Ich sollte relativ ne grosse Datenmenge in ein Applet einlesen. Die Daten sind zurzeit in einer MS Access, später in einer MySQL Datenbank abgelegt. Das Applet selbst wird in eine ASP-Seite eingebunden. Eine direkte JDBC-ODBC-Anbindung ist nicht realisierbar, da die entsprechenden Port gesperrt sind.

Natürlich besteht die Möglichkeit, die Datensätze durch den Aufruf zu übergeben (bzw. <param>-Tags)  :? . Ich suche jedoch nach einer Lösung, in der ich direk aus dem Applet auf eine ASP-Seite zugreifen kann, welche eine Query ausführt und ensprechende Resultate dem Applet zurückgibt.
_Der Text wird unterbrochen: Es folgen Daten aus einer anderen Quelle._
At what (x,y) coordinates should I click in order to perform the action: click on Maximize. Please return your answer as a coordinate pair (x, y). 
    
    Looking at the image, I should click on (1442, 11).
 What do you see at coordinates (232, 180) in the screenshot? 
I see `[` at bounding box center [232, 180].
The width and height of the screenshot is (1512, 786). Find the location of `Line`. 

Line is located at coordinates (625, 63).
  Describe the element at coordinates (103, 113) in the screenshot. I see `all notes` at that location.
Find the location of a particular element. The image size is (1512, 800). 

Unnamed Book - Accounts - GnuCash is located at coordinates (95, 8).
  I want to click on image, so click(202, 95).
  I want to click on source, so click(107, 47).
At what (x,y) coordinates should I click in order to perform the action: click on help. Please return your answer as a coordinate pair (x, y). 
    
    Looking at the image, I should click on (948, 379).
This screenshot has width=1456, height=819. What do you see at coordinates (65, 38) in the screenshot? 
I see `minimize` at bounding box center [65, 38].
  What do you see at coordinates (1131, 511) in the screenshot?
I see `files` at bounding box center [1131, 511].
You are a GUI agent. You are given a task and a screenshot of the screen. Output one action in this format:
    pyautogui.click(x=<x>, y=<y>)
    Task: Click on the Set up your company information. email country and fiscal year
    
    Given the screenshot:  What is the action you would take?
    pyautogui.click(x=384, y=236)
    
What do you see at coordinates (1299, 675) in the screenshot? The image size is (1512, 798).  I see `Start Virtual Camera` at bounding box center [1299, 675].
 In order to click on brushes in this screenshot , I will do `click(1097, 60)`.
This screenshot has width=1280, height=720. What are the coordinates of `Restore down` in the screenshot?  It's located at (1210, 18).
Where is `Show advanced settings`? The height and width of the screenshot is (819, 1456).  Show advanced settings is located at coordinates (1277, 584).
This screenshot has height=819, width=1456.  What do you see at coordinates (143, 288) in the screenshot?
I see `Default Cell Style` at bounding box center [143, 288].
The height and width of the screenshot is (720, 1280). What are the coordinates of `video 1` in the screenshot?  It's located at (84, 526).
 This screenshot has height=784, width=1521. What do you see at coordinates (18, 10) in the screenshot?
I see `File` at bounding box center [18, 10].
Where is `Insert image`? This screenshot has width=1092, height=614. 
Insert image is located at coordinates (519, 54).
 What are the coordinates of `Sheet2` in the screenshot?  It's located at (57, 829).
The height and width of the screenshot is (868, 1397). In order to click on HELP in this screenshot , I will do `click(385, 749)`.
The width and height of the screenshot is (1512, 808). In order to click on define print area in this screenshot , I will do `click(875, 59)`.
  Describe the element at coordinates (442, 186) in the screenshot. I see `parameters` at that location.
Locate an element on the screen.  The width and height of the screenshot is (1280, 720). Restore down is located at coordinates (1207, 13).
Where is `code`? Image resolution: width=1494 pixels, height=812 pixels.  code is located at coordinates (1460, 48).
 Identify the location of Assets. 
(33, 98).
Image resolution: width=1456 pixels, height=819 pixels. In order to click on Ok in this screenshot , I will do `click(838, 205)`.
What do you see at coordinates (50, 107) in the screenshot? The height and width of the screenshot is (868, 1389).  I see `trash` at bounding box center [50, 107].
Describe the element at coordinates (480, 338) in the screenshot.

Ist dies realisierbar und falls ja, wäre ein Beispiel supi.

Besten Dank schon mal im voraus,


----------



## Sky (1. Sep 2004)

Hallo,

besteht bei Dir die Möglichkeit das Problem evtl. über CGI zu lösen?

Dein Applet macht ne Socket-Verbindung auf ein cgi-Prog, welches dir die Daten zurückliefert!?

Grüsse, Sky


----------



## Grizzly (1. Sep 2004)

Die einfachste Möglichkeit wäre die Daten per XML an das Applet zu übergeben. Dafür ruft das Applet einfach eine durch ASP generierte XML Datei auf dem Server auf. Denn Query könntest Du ja in den Request stecken.


Allerdings würde ich davon abraten, dass in der URL zu machen (also xmldown.asp?query=SELECT%20*%20FROM%20kunden; oder so ähnlich) :noe: .

Wenn Du Daten dann wieder an den Server übertragen willst, steckst Du einfach die XML Daten in den Request und schickst diesen wieder an eine ASP Seite, die das dann weiter verarbeitet.



Ich weiss allerdings nicht, wie Du das mit der Sicherheit lösen willst. Den ein findiger Kopf könnte den HTTP Verkehr mitschneiden und könnte dann selber Abfragen auf dem Server ausführen. Da solltest Du Dir vielleicht noch etwas dazu überlegen. ???:L


----------



## TTLzero (19. Sep 2004)

Grizzly hat gesagt.:
			
		

> Wenn Du Daten dann wieder an den Server übertragen willst, steckst Du einfach die XML Daten in den Request und schickst diesen wieder an eine ASP Seite, die das dann weiter verarbeitet.



hmm, danke erstmals für den Input. Das mit dem Aufruf hat supi geklappt. Danke. Aber das mit den Daten auf Server zurückschreiben habe ich irgenwie nicht so verstanden  ???:L . Wäre supi, wenn du etwas Entwicklungshilfe leisten könntest   

Eigentlich könnte ich die Daten ja einfach via URL an ne ASP-Seite weiterleiten und die würde mir dann diese Daten in die DB schreiben (url/XMLdown.asp?wert1=test&wert2=auchtest)..... aber da hab ich ja wieder dieses Sicherheitsproblem  :bahnhof:


----------



## AlArenal (20. Sep 2004)

Habe hier ne Anwendung entwickelt und hatte mit ähnlichen Rahmenbedingungen zu kämpfen. Ports gesperrt, Server läuft auf PHP. Um über Port 80 zu gehen und das Rad nicht neu erfinden zu müssen, bin ich dann bei XML-RPC gelandet. Bibliotheken dafür gibts für so ziemlich jede mir bekannte Sprache, für Java benutze ich diese: http://ws.apache.org/xmlrpc/ . Ist auch von der Größe der Bibliothek her unproblematisch für Applets.


----------